#### TASK BRIEF
Make an exact copy of the records, with the images left out.

#### DATASET EXTRACT
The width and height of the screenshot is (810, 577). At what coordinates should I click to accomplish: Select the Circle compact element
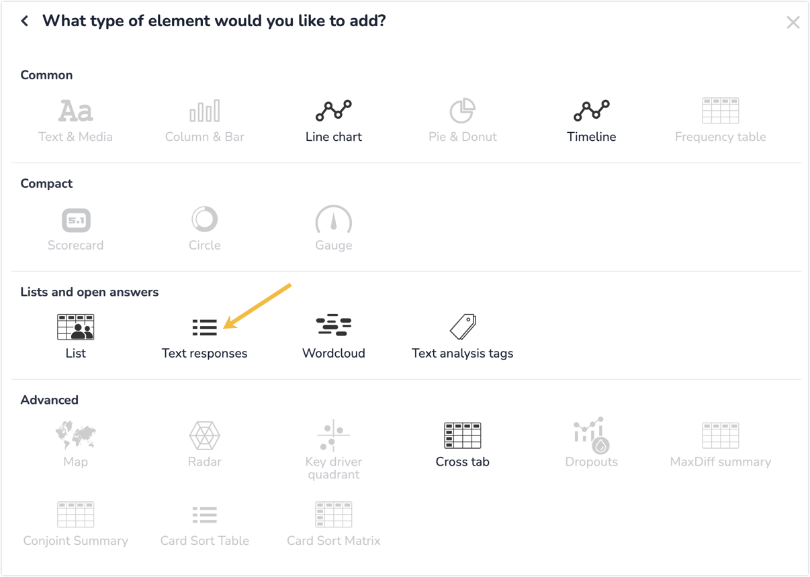(x=205, y=229)
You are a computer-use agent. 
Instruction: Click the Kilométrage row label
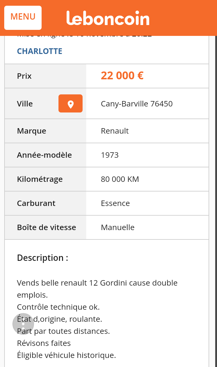tap(40, 179)
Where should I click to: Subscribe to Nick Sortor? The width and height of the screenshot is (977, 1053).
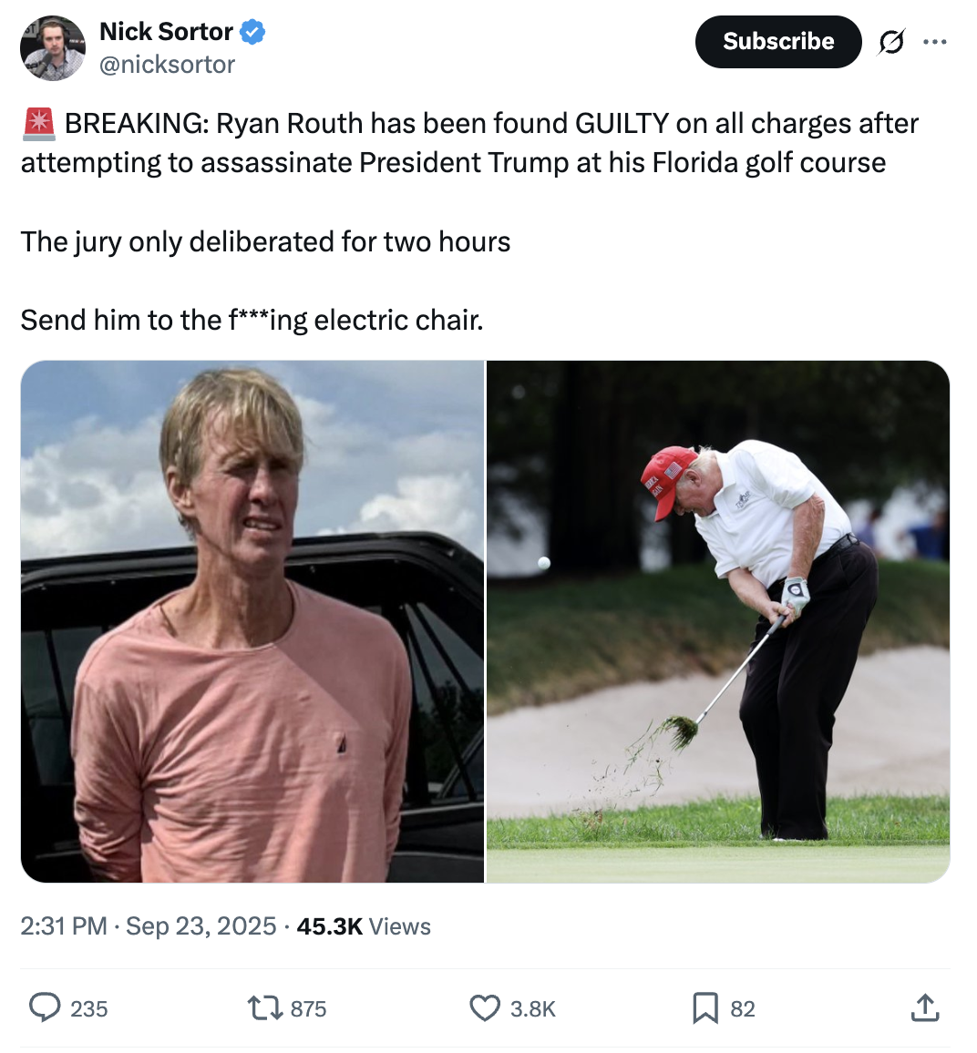point(778,42)
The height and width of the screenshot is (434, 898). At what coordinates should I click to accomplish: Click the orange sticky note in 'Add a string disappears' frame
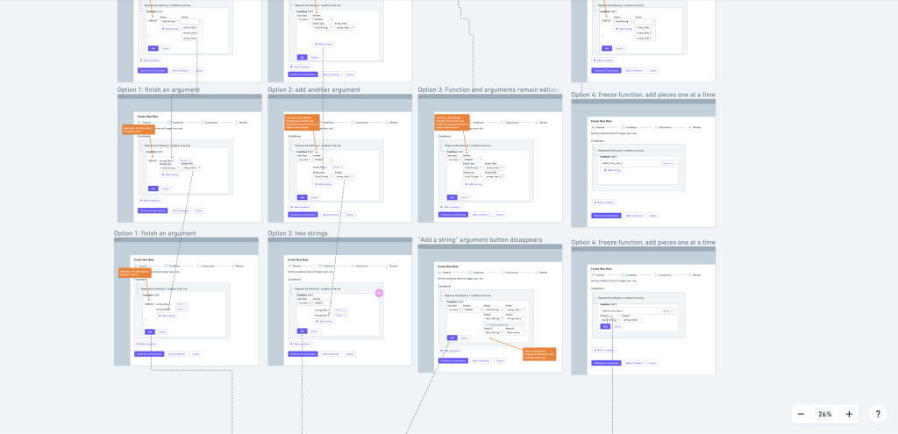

#### RESPONSE FOR THIS EXERCISE
The width and height of the screenshot is (810, 577). At what coordinates should I click to accomplish: Select the Circle compact element
(x=205, y=229)
You are a computer-use agent. 
Instruction: Click the Kilométrage row label
tap(40, 179)
Where should I click to: Subscribe to Nick Sortor? The width and height of the screenshot is (977, 1053).
point(778,42)
The height and width of the screenshot is (434, 898). At what coordinates should I click to accomplish: Click the orange sticky note in 'Add a string disappears' frame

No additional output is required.